Diante dessas dificuldades, algumas subprefeituras criaram forças-tarefa para tentar dar conta do serviço num ritmo mais rápido. Foi o que aconteceu recentemente na Casa Verde. Nos últimos meses, os fiscais fizeram marcação cerrada sobre 200 proprietários até que eles arrumassem uma solução para as carcaças que haviam deixado nas vias do bairro. Em Santana, uma operação semelhante começou em 2009. O saldo até agora é de 235 remoções. “Os carros largados se tornam um grande obstáculo em vários aspectos”, afirma José Francisco Giannoni, subprefeito de Santana e Tucuruvi. “Eles diminuem as vagas para estacionamento, podem servir de casa para moradores de rua ou viciados e ainda dificultam a limpeza do local”, completa ele.

José Francisco Giannoni, subprefeito de Santana e Tucuruvi: “Eles se tornaram um grande obstáculo“
José Francisco Giannoni, subprefeito de Santana e Tucuruvi: “Eles se tornaram um grande obstáculo“
 
(Foto: Pablo de Sousa/Cia de Luz)
Alguns artistas paulistanos resolveram chamar atenção para o descaso transformando as latas-velhas em cenários de instalações. Na Vila Madalena, por exemplo, os restos de um Santana Quantum abrigam hoje arranjos de plantas e flores feitos pelos integrantes do projeto Natureza Urbana. A história começou em 2007 por iniciativa de moradores como o arquiteto Geandre Tomazoni. “Queremos dar vida a uma massa de materiais jogada na cidade”, afirma ele. Desde então, o grupo realizou quatro grandes obras do tipo. No começo, a decoração era constantemente roubada. Mas, com o passar do tempo, a sabotagem acabou. “As pessoas hoje nos ajudam a cuidar e dão sugestões para incrementar os trabalhos”, conta Tomazoni. “Certa vez, numa manhã, vi alguns funcionários de um estacionamento regando a Quantum.”

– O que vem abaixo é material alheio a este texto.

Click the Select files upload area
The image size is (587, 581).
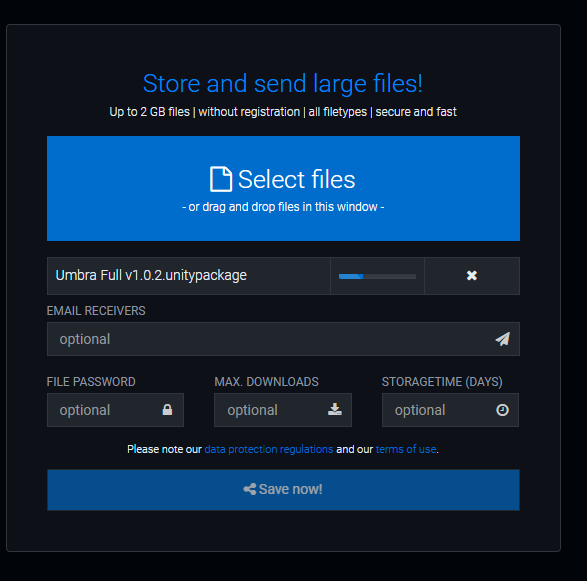click(x=283, y=188)
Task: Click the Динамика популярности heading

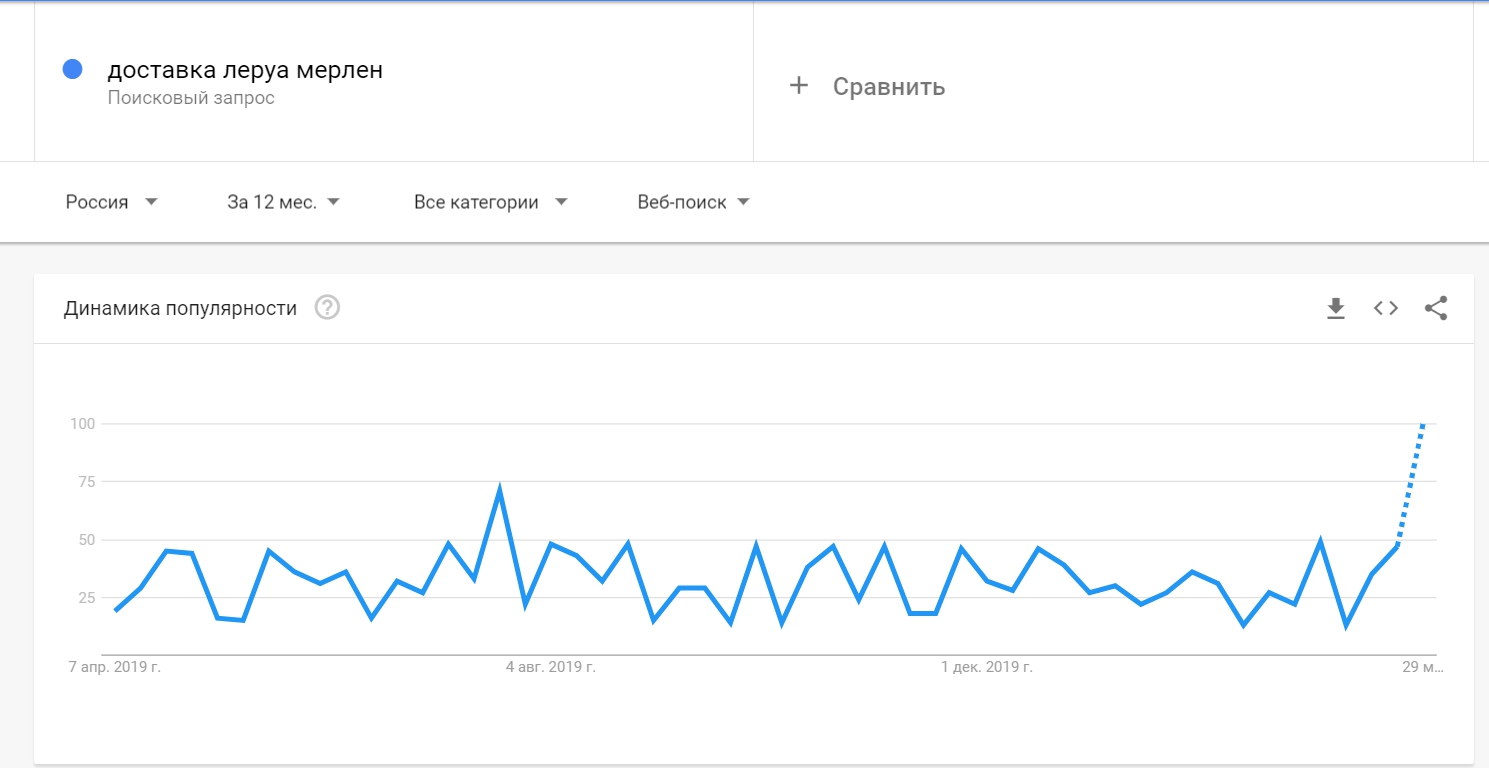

A iniciativa despertou a atenção de curadores internacionais, que chamaram o grupo em 2009 para fazer uma intervenção do gênero num automóvel durante uma exposição em Graz, na Áustria. “As pessoas ficaram muito impressionadas com o resultado”, diz Tomazoni. No ritmo atual, caso nada seja feito em São Paulo, não vai faltar matéria-prima para as obras dos criadores do Natureza Urbana.